§ Description of the task
Which of the lines below include the string "Image"? Pick those lines out and copy each one.

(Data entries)
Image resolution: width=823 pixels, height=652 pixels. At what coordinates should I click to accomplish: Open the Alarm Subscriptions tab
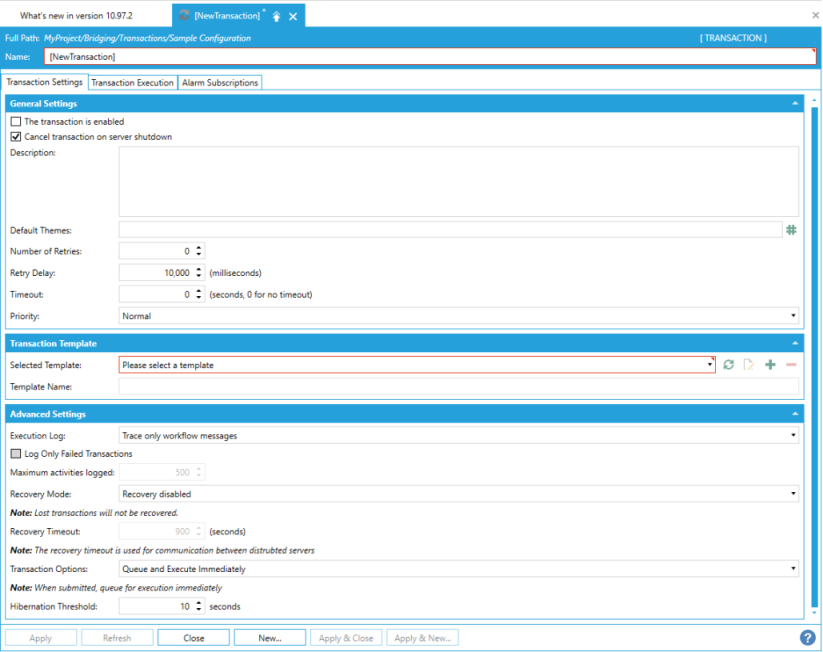(220, 83)
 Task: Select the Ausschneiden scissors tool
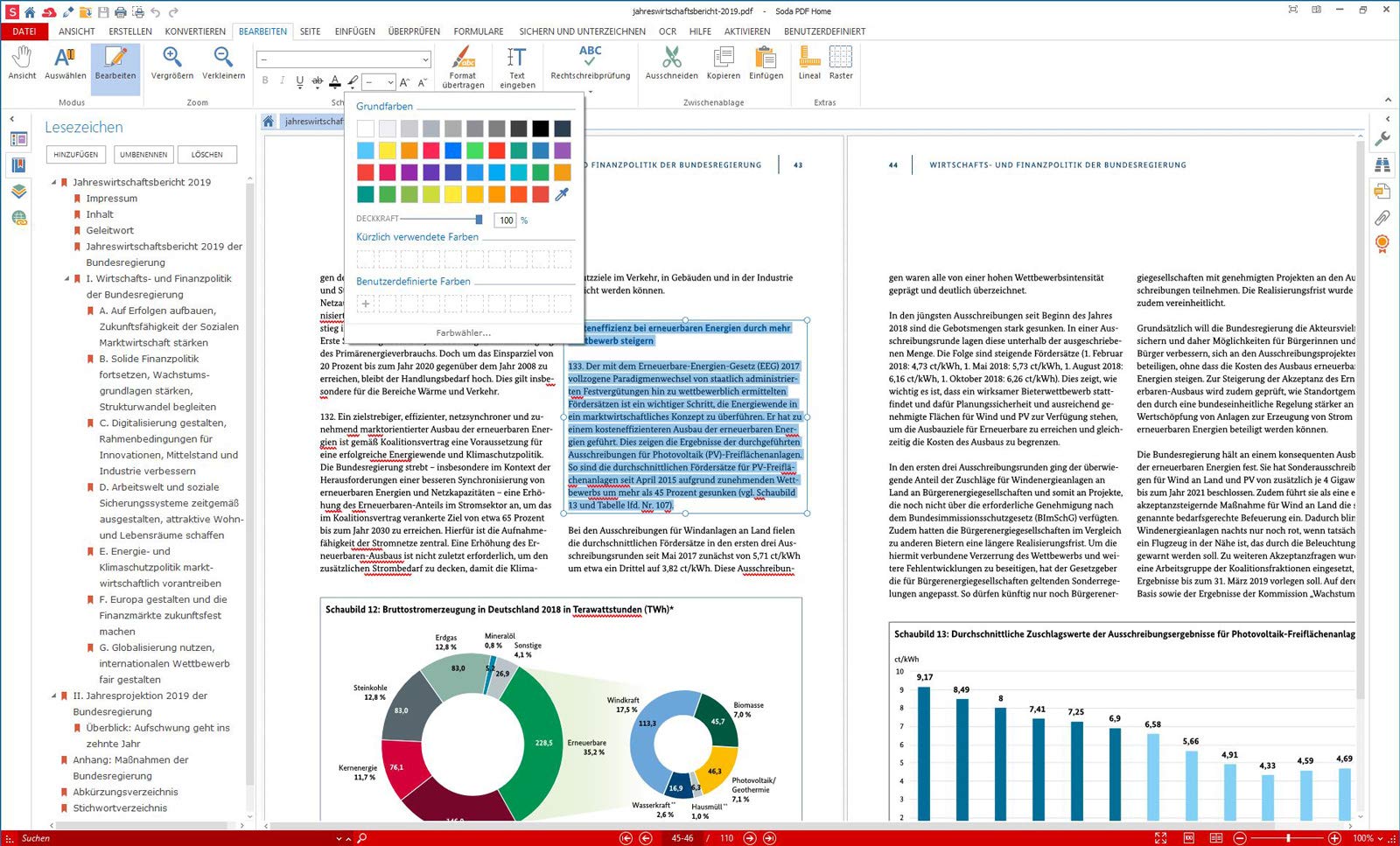pyautogui.click(x=671, y=63)
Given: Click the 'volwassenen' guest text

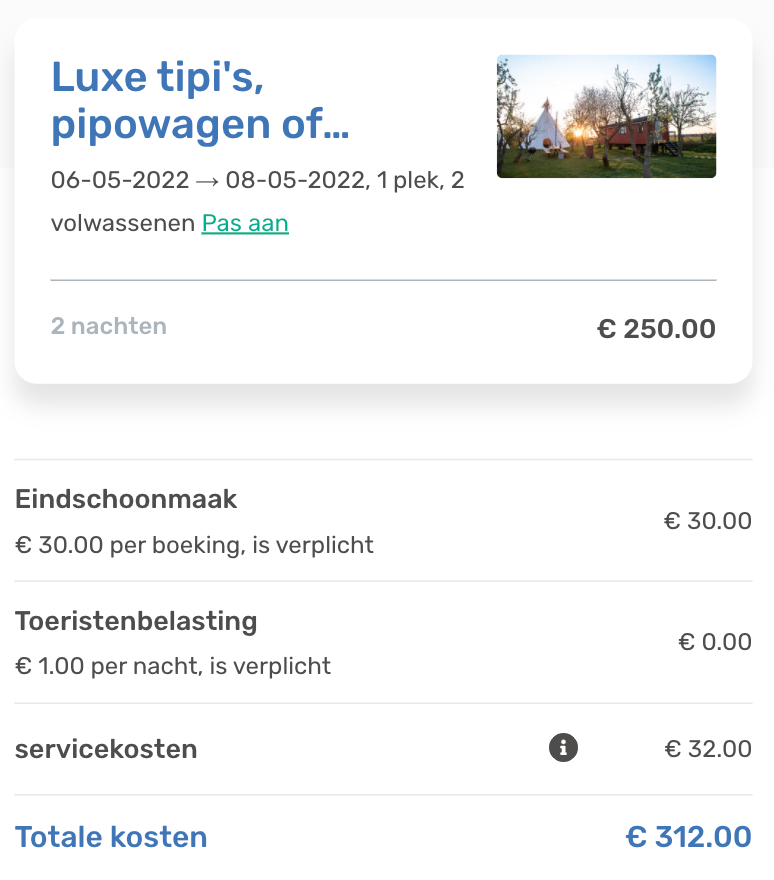Looking at the screenshot, I should 123,223.
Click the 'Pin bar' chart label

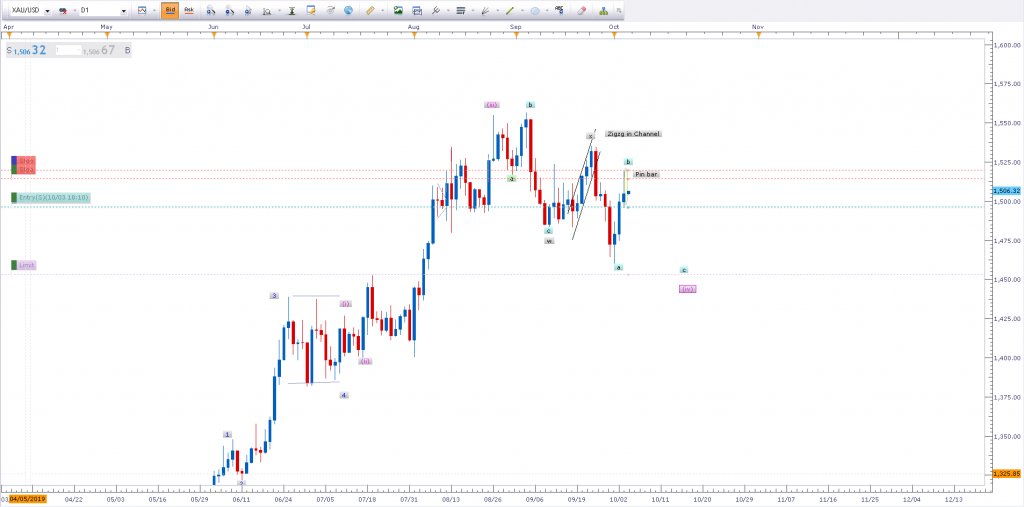pos(646,174)
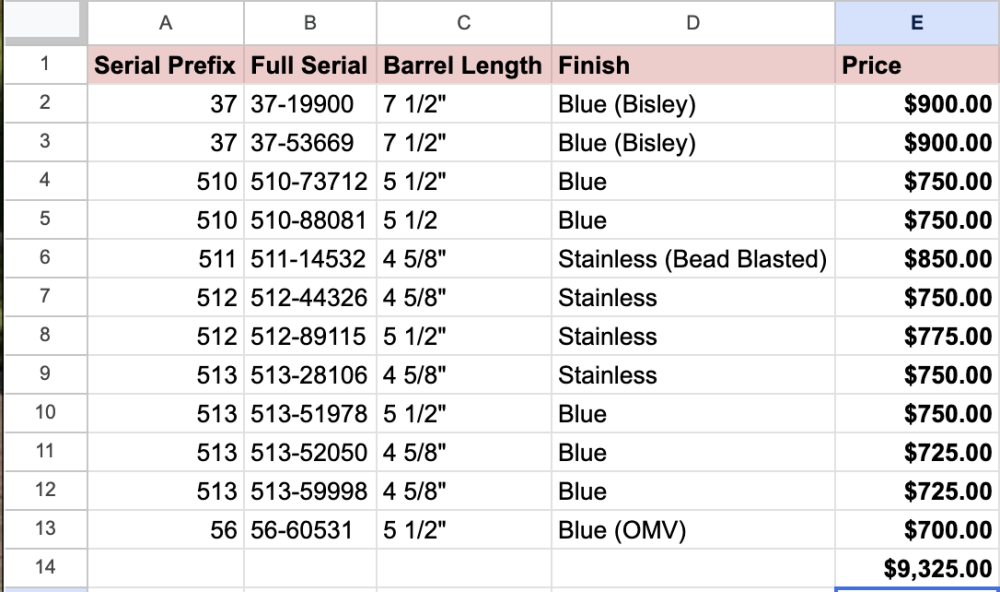Viewport: 1000px width, 592px height.
Task: Select the $850.00 price cell
Action: point(917,258)
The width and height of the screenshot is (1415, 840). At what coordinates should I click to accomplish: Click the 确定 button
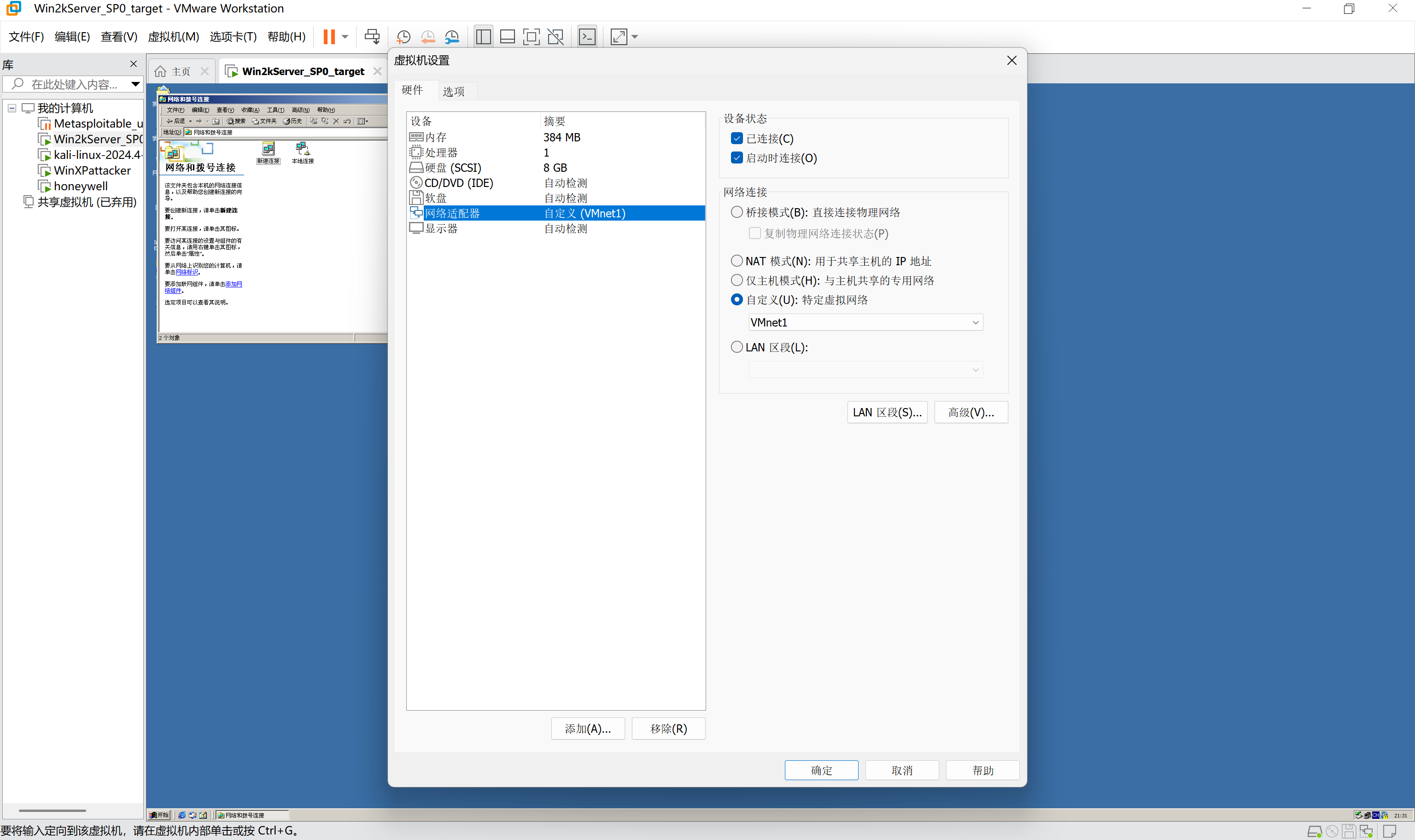[821, 770]
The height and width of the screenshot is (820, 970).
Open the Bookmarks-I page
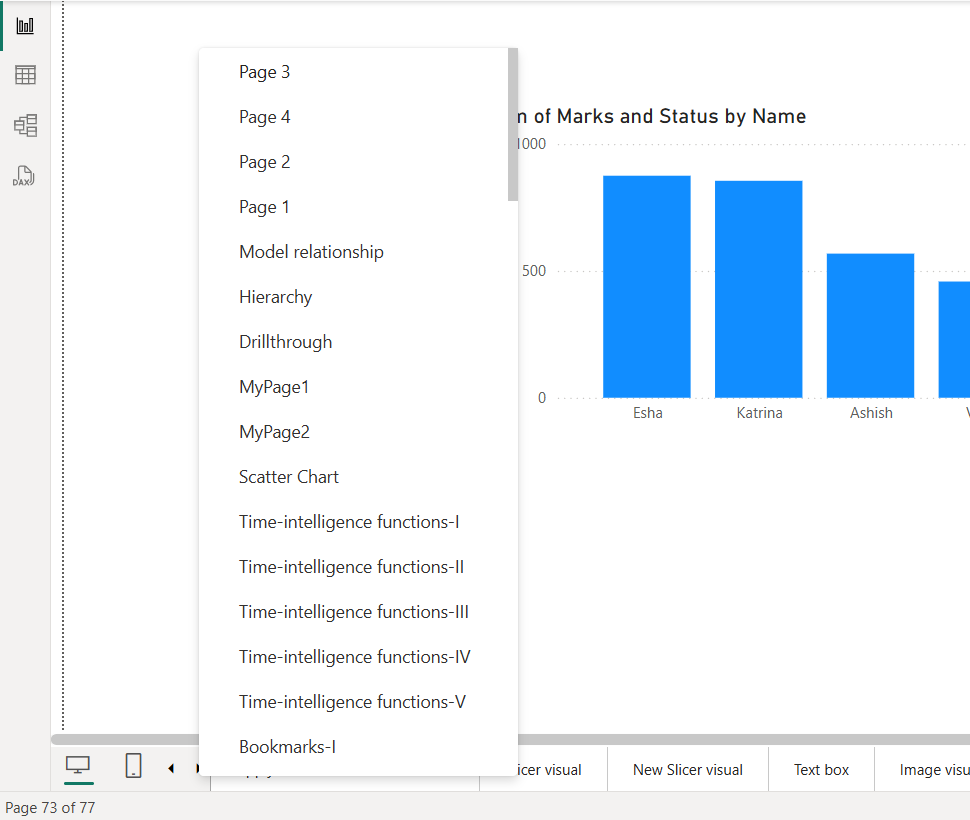pos(287,746)
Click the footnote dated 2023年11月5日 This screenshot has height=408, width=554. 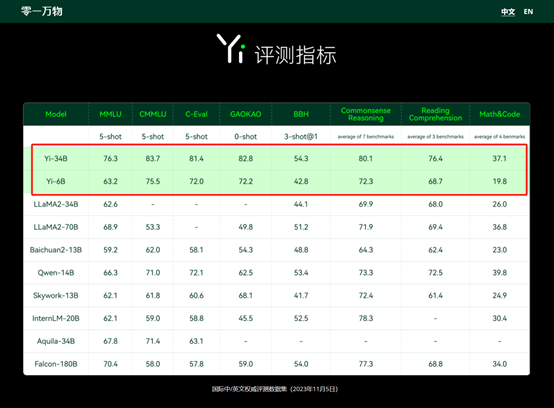tap(275, 389)
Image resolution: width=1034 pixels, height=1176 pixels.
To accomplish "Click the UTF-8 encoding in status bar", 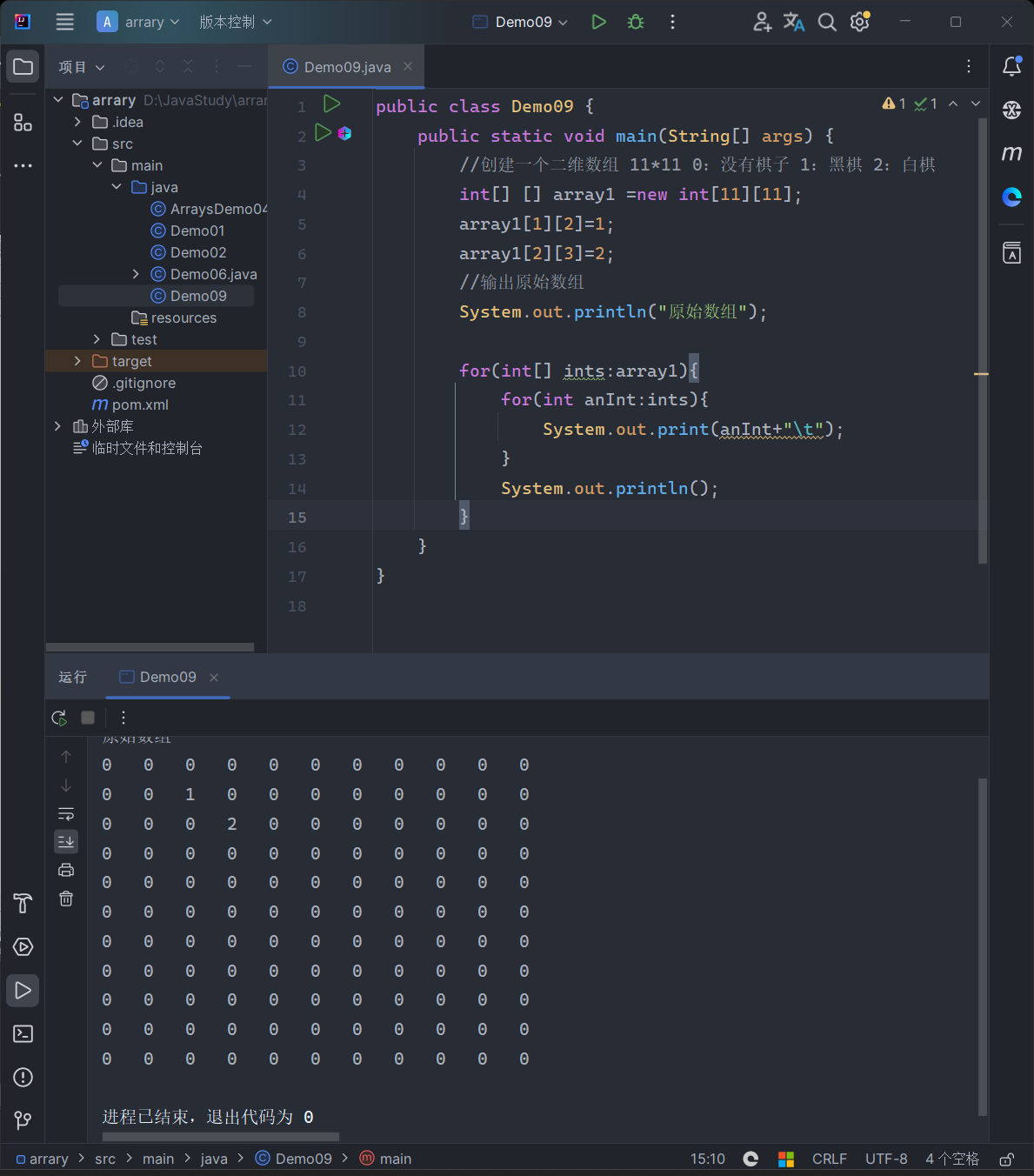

§ Exercise result
Image resolution: width=823 pixels, height=652 pixels. At what coordinates should I click to accomplish: Open the Alarm Subscriptions tab
Image resolution: width=1034 pixels, height=1176 pixels.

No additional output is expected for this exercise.